Mondays can be rough. But if Monday happens to be a holiday, you live in a city that serves brunch on said holiday, and it’s 75 degrees in February, then Monday is where it’s at.
I took full advantage of the unseasonably warm weather on a recent off-day, which resulted in a sea of Ray Bans and bare legs on outdoor patios, to catch up with a friend and fellow female entrepreneur, Tali of Welcome and Wishes. Her job is to shop for a living, curating adorable items for bespoke gift boxes. Naturally, we always have a lot to talk about.
Tali is a fellow New Yorker, which means she’s always down for a good time. Her easy-going attitude came in handy as our waiter took our drink order. When we inquired about how the porrons, traditional Spanish wine pitchers, work, he said “you literally hold it above your mouth and drink it like a beer bong.” We exchanged “We really shouldn’t” looks, shrugged our shoulders, and responded, “OK, sold!”

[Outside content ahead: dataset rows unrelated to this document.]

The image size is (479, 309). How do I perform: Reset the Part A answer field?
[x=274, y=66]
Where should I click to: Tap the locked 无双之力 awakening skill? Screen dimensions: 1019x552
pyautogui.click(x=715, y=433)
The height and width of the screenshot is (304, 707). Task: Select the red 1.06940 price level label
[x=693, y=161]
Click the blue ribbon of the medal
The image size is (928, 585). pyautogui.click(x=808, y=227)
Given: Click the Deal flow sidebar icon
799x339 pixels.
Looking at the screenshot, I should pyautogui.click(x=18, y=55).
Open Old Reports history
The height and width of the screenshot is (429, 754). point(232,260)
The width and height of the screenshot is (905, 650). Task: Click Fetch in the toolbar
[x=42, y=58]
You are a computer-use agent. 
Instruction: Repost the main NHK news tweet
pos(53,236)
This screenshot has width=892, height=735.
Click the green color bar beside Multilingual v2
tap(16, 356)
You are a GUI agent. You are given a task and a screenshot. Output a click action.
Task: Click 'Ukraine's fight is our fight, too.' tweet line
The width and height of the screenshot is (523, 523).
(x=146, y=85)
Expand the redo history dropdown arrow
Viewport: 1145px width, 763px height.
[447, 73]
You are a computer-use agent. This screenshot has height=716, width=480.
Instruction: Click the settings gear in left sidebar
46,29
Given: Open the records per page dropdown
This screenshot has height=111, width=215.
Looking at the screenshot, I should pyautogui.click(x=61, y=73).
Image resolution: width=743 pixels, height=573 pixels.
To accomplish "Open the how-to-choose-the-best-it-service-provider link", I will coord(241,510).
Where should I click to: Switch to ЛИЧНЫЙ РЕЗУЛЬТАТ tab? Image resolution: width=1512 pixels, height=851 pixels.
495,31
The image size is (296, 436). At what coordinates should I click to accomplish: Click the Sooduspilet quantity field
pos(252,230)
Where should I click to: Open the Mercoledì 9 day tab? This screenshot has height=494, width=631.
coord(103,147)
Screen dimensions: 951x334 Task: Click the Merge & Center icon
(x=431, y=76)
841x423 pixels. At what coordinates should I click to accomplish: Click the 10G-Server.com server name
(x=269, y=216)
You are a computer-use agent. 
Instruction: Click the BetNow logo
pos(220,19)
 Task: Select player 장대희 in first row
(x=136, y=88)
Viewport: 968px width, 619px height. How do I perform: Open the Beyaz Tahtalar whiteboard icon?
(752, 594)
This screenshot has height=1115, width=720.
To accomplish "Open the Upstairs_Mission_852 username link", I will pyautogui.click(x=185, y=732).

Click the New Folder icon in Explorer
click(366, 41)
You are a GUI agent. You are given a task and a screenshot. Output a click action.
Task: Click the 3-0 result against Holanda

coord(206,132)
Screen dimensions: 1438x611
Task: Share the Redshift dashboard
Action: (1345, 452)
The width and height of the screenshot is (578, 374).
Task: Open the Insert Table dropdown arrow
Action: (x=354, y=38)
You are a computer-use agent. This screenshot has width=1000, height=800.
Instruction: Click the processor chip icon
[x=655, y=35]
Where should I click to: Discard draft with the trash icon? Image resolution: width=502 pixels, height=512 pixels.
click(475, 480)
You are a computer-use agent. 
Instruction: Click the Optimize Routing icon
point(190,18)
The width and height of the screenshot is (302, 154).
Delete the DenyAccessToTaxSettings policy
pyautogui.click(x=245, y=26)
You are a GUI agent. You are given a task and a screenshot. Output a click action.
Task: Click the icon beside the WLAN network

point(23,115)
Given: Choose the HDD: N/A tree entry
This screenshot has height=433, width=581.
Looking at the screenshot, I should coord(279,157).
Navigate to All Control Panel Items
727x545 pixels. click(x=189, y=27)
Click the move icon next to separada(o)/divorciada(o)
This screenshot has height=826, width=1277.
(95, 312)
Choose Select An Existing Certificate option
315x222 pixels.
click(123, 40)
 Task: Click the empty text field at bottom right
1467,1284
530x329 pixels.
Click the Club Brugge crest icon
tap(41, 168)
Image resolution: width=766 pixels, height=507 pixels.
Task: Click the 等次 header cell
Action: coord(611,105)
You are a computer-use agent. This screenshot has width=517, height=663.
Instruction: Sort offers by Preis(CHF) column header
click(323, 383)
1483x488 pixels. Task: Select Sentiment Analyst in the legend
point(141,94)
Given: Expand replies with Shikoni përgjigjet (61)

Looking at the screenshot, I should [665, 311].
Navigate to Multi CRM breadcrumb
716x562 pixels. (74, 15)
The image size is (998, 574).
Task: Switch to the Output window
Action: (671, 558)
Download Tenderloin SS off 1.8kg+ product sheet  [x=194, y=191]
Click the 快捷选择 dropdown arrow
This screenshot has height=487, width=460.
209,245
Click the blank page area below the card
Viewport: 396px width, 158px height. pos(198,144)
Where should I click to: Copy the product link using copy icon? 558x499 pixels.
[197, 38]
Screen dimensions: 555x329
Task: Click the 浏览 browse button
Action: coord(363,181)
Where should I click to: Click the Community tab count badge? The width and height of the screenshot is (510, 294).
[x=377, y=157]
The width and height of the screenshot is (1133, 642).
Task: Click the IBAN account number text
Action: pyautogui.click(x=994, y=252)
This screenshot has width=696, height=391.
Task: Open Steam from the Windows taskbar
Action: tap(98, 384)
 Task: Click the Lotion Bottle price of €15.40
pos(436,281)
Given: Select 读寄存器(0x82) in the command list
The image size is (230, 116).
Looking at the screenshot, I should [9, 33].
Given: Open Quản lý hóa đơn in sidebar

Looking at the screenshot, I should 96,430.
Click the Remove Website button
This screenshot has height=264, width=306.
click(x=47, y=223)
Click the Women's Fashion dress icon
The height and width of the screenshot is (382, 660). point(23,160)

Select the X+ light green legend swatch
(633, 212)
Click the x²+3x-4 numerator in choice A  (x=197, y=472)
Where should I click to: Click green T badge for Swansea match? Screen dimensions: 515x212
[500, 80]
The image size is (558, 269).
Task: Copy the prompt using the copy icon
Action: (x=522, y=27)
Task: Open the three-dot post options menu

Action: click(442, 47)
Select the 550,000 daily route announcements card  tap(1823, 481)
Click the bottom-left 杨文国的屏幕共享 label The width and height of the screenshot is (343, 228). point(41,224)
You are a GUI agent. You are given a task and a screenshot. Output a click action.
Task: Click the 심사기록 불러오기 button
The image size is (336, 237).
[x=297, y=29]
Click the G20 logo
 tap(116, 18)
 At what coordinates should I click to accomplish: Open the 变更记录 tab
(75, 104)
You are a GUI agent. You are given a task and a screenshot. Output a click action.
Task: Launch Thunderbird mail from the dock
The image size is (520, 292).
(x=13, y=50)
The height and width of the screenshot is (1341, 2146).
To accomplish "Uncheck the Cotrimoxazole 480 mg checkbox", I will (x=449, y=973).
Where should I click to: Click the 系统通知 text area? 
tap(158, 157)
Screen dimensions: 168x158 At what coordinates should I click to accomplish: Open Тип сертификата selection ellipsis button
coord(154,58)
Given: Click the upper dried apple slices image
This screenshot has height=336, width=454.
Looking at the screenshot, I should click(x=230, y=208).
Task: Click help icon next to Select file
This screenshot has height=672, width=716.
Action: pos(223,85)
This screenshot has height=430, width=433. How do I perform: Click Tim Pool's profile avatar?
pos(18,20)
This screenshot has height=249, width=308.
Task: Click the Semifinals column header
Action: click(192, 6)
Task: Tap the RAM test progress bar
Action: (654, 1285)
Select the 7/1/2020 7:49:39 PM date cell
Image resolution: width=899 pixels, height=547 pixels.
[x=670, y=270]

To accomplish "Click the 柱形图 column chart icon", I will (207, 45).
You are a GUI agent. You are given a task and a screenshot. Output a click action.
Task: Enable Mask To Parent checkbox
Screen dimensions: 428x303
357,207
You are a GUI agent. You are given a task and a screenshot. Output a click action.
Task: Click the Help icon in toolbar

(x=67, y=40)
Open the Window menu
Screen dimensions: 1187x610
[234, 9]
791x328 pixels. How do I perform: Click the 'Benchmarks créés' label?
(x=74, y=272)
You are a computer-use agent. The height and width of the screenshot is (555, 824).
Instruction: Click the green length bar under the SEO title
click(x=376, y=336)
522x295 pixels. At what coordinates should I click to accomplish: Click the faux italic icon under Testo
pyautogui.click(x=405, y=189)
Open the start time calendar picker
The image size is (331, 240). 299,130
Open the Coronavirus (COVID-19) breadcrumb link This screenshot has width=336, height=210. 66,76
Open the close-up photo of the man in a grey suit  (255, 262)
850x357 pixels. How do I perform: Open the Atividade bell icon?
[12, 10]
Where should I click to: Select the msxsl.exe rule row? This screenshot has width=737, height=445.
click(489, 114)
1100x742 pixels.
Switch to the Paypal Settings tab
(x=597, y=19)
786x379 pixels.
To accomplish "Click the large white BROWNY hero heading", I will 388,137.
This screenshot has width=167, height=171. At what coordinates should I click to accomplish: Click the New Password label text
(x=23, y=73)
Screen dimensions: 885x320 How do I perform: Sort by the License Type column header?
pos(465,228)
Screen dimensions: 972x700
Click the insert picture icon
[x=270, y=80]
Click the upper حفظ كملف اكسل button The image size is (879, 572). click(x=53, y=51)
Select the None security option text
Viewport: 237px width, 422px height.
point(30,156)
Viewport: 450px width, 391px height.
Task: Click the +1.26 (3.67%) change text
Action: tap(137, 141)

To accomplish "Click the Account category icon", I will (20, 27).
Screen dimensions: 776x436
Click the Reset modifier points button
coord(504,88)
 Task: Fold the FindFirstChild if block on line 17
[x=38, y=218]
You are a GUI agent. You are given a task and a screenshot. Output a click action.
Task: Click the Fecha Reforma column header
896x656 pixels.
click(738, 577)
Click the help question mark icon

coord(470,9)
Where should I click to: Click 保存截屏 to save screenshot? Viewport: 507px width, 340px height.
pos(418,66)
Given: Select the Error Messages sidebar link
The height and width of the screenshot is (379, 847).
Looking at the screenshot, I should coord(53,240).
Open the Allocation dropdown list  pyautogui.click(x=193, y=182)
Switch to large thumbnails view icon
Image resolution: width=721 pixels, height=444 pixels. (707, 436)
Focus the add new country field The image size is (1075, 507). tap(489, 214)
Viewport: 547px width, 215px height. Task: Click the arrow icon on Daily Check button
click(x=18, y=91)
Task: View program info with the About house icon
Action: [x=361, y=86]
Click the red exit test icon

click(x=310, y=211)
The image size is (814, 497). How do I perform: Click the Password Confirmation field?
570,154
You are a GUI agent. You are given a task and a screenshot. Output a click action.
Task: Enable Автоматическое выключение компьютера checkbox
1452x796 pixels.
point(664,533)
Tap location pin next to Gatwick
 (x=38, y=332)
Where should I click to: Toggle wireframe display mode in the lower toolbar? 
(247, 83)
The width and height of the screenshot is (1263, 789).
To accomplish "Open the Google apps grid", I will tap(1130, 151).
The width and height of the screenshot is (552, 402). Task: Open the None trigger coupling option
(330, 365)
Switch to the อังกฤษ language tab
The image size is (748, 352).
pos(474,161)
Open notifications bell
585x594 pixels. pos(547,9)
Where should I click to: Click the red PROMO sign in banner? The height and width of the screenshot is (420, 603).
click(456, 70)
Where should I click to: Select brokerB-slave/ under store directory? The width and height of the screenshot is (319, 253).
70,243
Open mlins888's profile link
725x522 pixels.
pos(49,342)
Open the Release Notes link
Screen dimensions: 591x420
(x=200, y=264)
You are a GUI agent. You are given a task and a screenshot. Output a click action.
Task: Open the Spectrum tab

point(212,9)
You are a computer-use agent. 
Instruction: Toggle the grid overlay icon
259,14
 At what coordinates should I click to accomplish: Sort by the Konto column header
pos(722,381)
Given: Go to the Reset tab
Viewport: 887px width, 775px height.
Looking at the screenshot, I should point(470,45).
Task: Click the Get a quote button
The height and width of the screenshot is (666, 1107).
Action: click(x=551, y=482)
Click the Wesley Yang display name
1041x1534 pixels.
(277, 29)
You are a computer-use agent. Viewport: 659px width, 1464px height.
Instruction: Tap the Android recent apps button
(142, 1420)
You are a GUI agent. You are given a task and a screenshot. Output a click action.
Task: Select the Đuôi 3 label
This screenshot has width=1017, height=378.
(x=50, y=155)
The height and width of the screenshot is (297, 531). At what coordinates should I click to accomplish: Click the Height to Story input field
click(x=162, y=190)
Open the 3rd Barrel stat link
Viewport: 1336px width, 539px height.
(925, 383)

The Clara porron is a lager mixed with lemon soda, and tastes a lot like a light beer with a fresh squeeze of lemon. This cocktail was delicious and served in the porron, which looks like a glass watering can. We each made a graceful attempt to imbibe the traditional Spanish way. But, after nearly chipping a tooth and spilling lager down our shirts, we agreed that our beer bong college days were far behind us. We decided to play it safe and polish off the rest of the porron in two glasses, with a side of Marcona almonds to nosh on while we perused the adventurous menu.
As one does at a Spanish restaurant, we began with the cheese plate and the escalivada montadito, roasted eggplant with sweet peppers and anchovy on a sliced baguette. The tortilla de patatas montadito also caught our interest. The tortilla was served at room temperature, with the square, potato patty sandwiched between pan con tomate, a humble Catalonian dish and one of my absolute favorite tapas. The roasted eggplant was just alright—we would have preferred the stems to be removed from the sweet peppers. And, although I don’t mind them, anchovies are polarizing accouterments to any dish. Meanwhile, our porron ran dry, so we each sampled the cider flight of the day, per my recommendation, after my experience earlier in the week at the first floor bar.
When the cheese plate arrived, we noticed it was haphazardly arranged. We don’t judge a book by its cover, but we do eat with our eyes. Nevertheless, we delved into the cheese and quince paste, crafting mini sandwiches with the charcuterie fixings. We were disappointed that most of the cheese wedges were severed close to the rind, so there was very little substance to each piece. We sighed and moved on.
The menu didn’t offer a ton of traditional brunch items. In fact, the only dishes reminiscent of brunch were the poached egg with chorizo, and the Basque French toast. We chose the latter, which arrived in a nice portion for sharing, and was topped with a dollop of whipped cream, walnuts, and an ice cider reduction. We liked how the sweet dish incorporated the restaurant’s dedication to cider. And, the walnuts added a welcome, crunchy texture to the dish.
The patatas bravas were good, but weren’t as flavorful as we’ve had on other dining experiences. The potatoes were served in small chunks, similar to what you would find in a breakfast hash. It was a solid take on the traditional Spanish tapas and anything doused in aioli is usually addicting.
We finished our cider flights and basked in the sun noting how it was nice not to feel crammed on a patio in the city, before realizing we should have put on sunscreen–in February. While the brunch could have been better, we agreed that Mondays aren’t so bad, after all.
The Bitches say: B-. The outdoor patio is spacious and the porrons are Instagram gold, but the brunch menu and presentation leave much to be desired.
ANXO Cidery and Pintxos Bar
300 Florida Ave. N.W.
Washington, D.C. 20001
ANXO serves brunch Saturdays and Sundays from 11 a.m. to 3 p.m.